CRAWFORD, Texas (AP) - President Bush is launching a focus on Western battlegrounds with no sign that the biting rhetoric he has aimed at Democratic challenger John Kerry in recent days is as aggressive as it's going to get.
Bush spent one day off the campaign trail, relaxing on Sunday at his central Texas ranch and engaging in informal preparations for the final debate before Election Day - Wednesday in Tempe, Ariz.
On Monday, he stops in the far southeastern corner of New Mexico for a morning rally in the town of Hobbs, to begin several days of travel in the West, considered a second-tier battleground region behind the upper Midwest and big swing states like Ohio, Pennsylvania and Florida.
Later Monday, Bush hosts a lunch fund-raiser in Denver for Republican Pete Coors, who is running for a Senate seat being vacated by GOP Sen. Ben Nighthorse Campbell, and has another campaign rally at the scenic Red Rocks amphitheater.

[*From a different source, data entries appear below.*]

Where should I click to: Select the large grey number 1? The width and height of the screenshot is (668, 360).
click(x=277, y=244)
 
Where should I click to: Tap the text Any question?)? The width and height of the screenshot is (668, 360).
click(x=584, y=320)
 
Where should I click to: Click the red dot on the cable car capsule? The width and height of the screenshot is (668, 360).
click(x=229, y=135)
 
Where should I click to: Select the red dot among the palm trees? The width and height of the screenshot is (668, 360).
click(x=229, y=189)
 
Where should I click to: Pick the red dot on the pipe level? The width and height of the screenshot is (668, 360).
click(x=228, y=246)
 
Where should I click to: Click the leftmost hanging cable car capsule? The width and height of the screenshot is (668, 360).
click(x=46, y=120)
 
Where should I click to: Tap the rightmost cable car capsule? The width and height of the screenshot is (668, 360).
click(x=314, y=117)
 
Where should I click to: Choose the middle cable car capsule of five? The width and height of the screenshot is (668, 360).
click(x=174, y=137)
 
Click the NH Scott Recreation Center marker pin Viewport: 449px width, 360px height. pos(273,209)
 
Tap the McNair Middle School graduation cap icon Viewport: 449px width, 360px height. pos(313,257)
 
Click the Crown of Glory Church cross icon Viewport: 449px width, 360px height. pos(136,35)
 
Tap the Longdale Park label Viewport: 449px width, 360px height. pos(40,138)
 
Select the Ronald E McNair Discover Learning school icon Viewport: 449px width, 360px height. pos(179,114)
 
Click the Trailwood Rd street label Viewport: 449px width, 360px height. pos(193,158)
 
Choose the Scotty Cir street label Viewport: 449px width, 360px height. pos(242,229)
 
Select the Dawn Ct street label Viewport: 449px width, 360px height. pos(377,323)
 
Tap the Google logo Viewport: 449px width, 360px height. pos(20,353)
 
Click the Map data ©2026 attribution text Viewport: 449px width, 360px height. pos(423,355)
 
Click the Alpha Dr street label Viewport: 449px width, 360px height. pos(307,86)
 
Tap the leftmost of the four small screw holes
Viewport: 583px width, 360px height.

Starting last week with a retooled stump speech and highlighted in their second debate, held Friday in St. Louis, Bush has delighted Republican supporters with a harder-hitting stance against Kerry.
Hoping to stunt the momentum the Massachusetts senator gained from a much-praised showing in the first debate and a week of difficult news for Bush on Iraq and the economy, aides are signaling the anti-Kerry arsenal is far from depleted.

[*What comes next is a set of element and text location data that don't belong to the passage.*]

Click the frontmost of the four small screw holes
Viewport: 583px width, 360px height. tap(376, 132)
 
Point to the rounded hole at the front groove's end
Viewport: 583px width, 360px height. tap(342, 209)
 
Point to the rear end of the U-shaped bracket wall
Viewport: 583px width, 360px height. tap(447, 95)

"There's a lot more in (Kerry's) record that the American people are going to hear and know about by the time it's all over," said Karl Rove, Bush's chief political adviser.
Looking ahead to the final debate, set to focus entirely on domestic issues, Bush is devoting more time to talking about Kerry's record on taxes, health care and other domestic issues.

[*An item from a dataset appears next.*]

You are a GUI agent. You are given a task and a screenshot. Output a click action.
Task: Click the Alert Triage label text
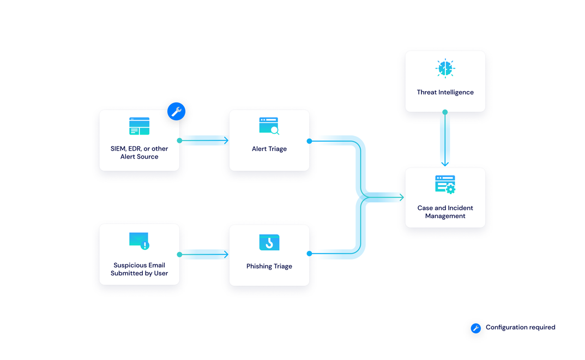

In the process, he is seeking to drive home two main characterizations of his rival: that Kerry is a die-hard liberal who lacks credibility because he tries to paint himself as otherwise. It's the domestic version of the weak, flip-flopping image the Bush team has tried to attach to Kerry on Iraq and the war on terror.
Campaigning Saturday in Missouri, Iowa and Minnesota, Bush mocked Kerry's debate promise never to raise taxes on those earning less than $200,000 as unbelievable and ridiculed his rival's plan to increase the number of people with health insurance as a federal takeover of health care, a characterization Kerry says is false since his plan does not call for nationalized health care. Many of Kerry's statements, Bush now likes to say, "don't pass the credibility test."
Bush then warns - his audience often chanting along with him - that Kerry "can run but he cannot hide" from a record that the president criticizes as both unimpressive and unabashedly liberal.
In chats with reporters, two Bush's closest advisers - Rove and Karen Hughes - together used the word "liberal" nearly a dozen times to describe Kerry.
To Bush's repeated claim that Kerry is the most liberal senator, the Democrat's campaign notes that it was in only one congressional session, in 2003 when Kerry usually broke off campaigning only to vote on legislation critical to his party. When the National Journal magazine examined Kerry's long-term Senate voting record, he ranked No. 11 in liberalism.
Bush's attempt to increase his focus on domestic policy is buoyed by his advisers' assessment that his much-improved performance in the second debate was strongest when the discussion turned to domestic issues, an area where Kerry believes he has the advantage with voters.
After spending Monday night in Denver, Bush holds a rally in Colorado Springs on Tuesday before heading for the Wednesday evening debate at Arizona State University in Tempe. He spends most of Thursday in Nevada.
New Mexico was won by Democrat Al Gore by just 366 votes in 2000 and could be just as tight this year.
Arizona, once a battleground state, has been all but ceded to Bush, who won the state four years ago. Nevada and Colorado, also Bush states in 2000, tilt toward the incumbent but remain on Kerry's target list.